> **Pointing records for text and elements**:
○ ○ ○ ○ ○

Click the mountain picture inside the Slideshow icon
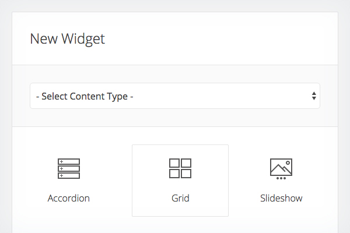350x233 pixels. coord(281,168)
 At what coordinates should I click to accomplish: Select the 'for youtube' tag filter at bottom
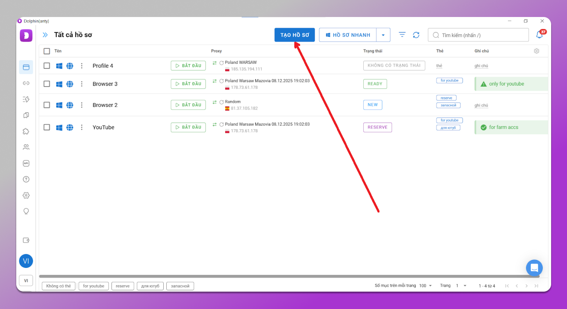click(93, 286)
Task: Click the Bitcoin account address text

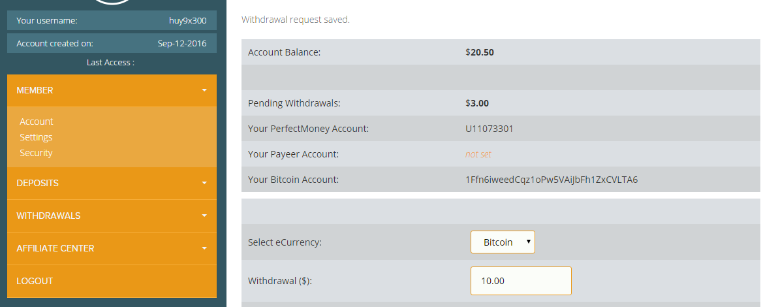Action: 552,180
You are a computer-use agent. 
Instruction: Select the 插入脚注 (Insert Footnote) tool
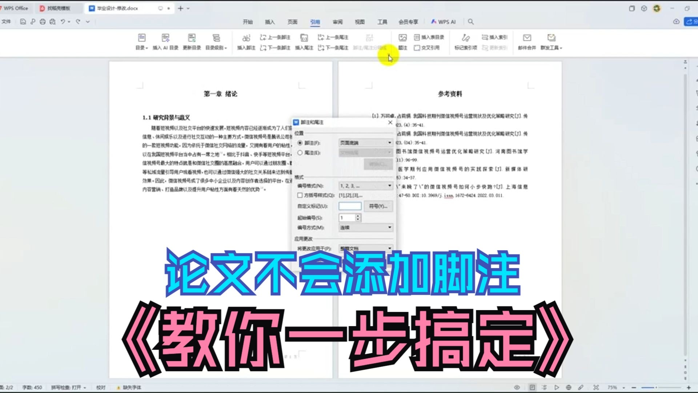[246, 42]
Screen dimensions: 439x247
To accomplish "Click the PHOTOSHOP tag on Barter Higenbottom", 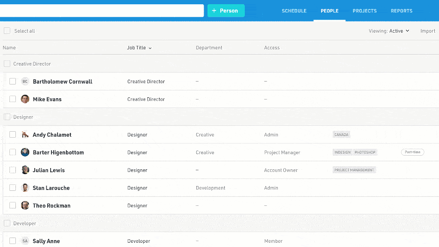I will (365, 152).
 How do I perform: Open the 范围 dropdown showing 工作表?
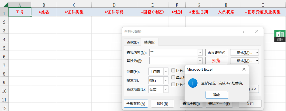point(158,71)
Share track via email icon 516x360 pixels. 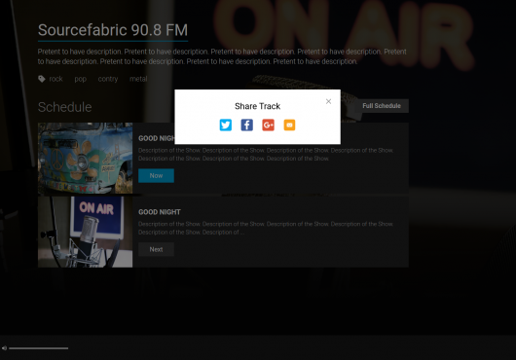(x=289, y=125)
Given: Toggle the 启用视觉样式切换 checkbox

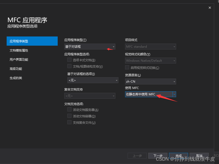Looking at the screenshot, I should pos(127,67).
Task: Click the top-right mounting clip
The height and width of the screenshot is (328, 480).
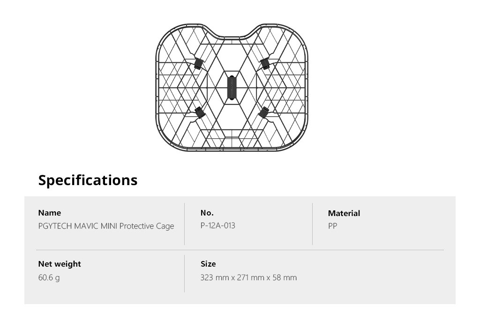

○ ○ ○ ○ ○

> **What is required**:
Output the stretch from the line containing "At what coordinates" through the line containing "Action: 552,180" as a Markdown table with the columns No. and Line. Number each line, skip blank lines, and leave out the pictures.

> **The result**:
| No. | Line |
|---|---|
| 1 |  At what coordinates should I click to accomplish: Select the 'for youtube' tag filter at bottom |
| 2 | click(93, 286) |
| 3 | Task: Click the Bitcoin account address text |
| 4 | Action: 552,180 |